Last week the Information Commissioner's Office (ICO) announced that an employee of a personal injury claims company was guilty of illegally obtaining NHS patient information from two different walk-in treatment centres in Bury, Greater Manchester.
Martin Campbell, an employee of Direct Assist, illegally obtained health data of approximately 29 NHS patients with the assistance of his then girlfriend, Dawn Makin. Ms Makin was working as a nurse at one of the centres in Bury at the time of the data breach taking place.
The breach was brought to the attention of the ICO following an investigation by the Bury Primary Care Trust into telephone calls to various patients from the personal injury company enquiring about the circumstances of their accident and encouraging them to make a claim. During the investigation, it came to light that Ms Makin had accessed a number of files for which she had no justifiable reason. Following this, the Trust reported the matter to the ICO.

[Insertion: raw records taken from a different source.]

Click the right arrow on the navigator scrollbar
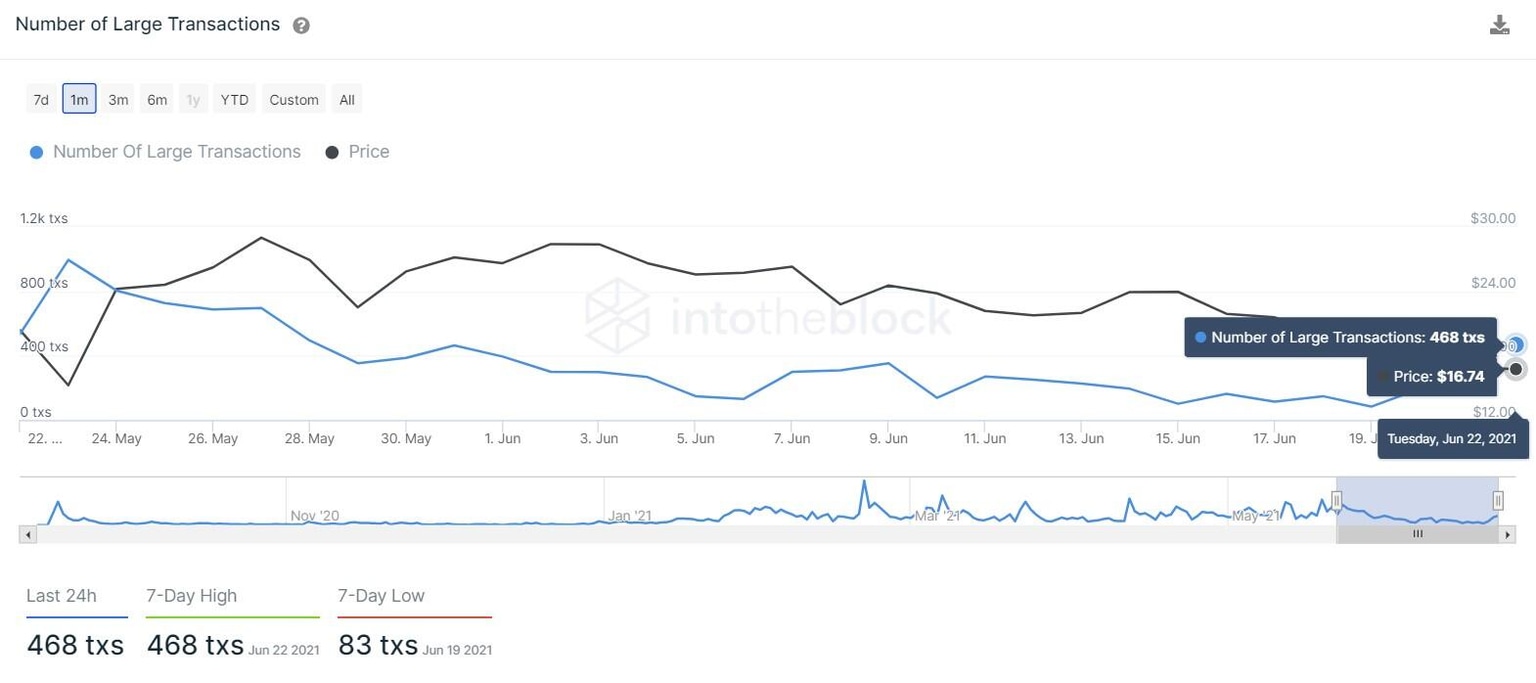The image size is (1536, 683). click(1509, 534)
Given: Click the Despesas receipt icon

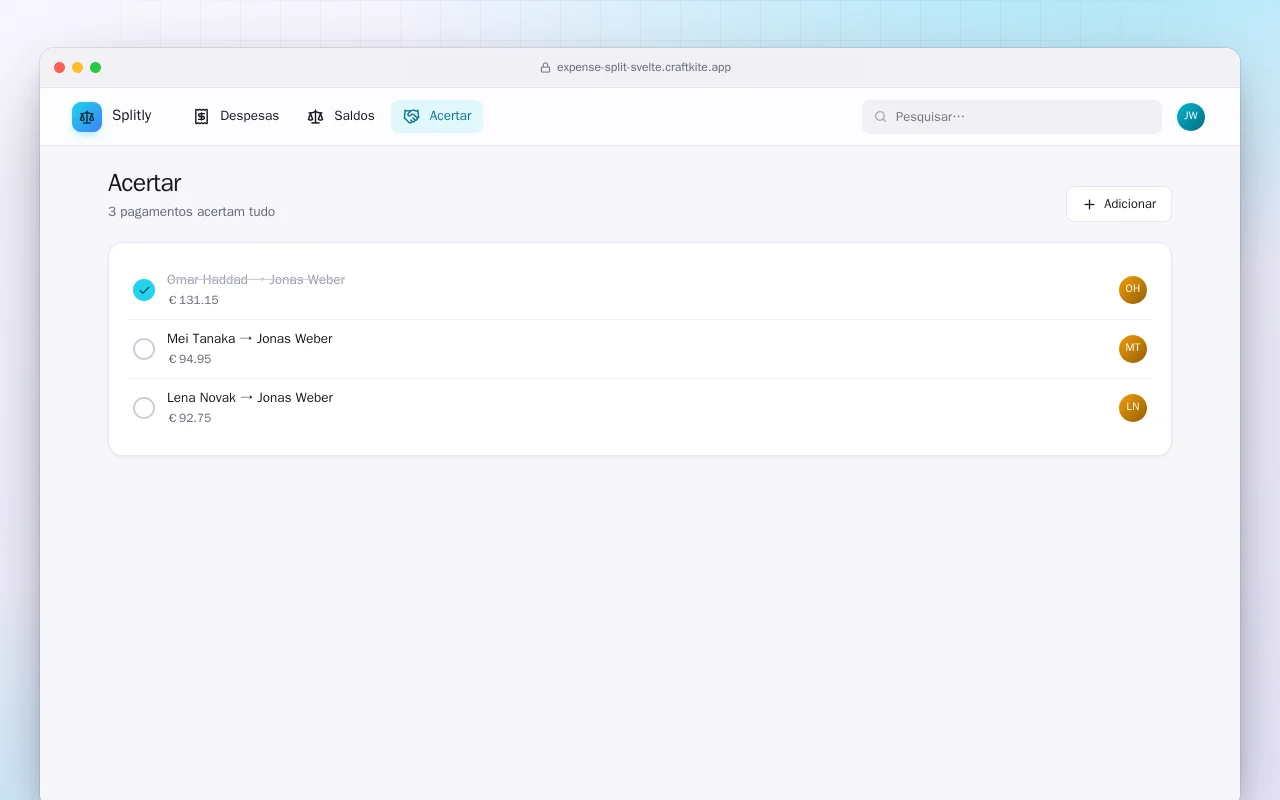Looking at the screenshot, I should pyautogui.click(x=201, y=116).
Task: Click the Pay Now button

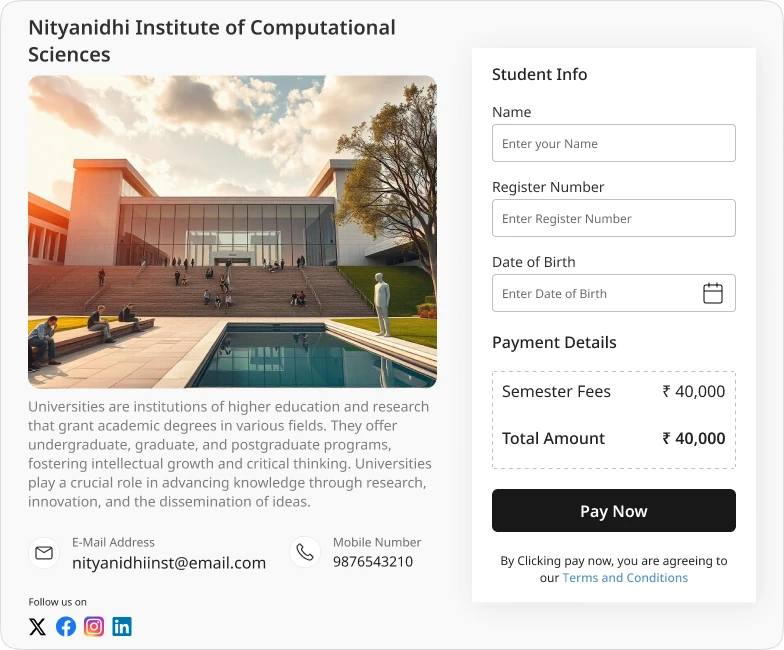Action: coord(614,510)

The ICO found that through the assistance of Ms Makin, Mr Campbell was using the illegally obtained patient information to generate leads for personal injury claims for "personal gain". Such action is a breach of s55 of the Data Protection Act 1998 and as a result, Mr Campbell was found guilty, and liable for a £1,050 fine, £1,160 in prosecution costs, as well as a £15 victims' surcharge.
No action was taken against Ms Makin on the grounds that it was no longer in the public interest. However, in a statement released by the ICO last week, the Information Commissioner Christopher Graham said that "the ICO will always pursue prosecutions where individuals breach both their duty of confidentiality and the Data Protection Act. Those whose responsibilities include the custodianship of sensitive personal data should take note."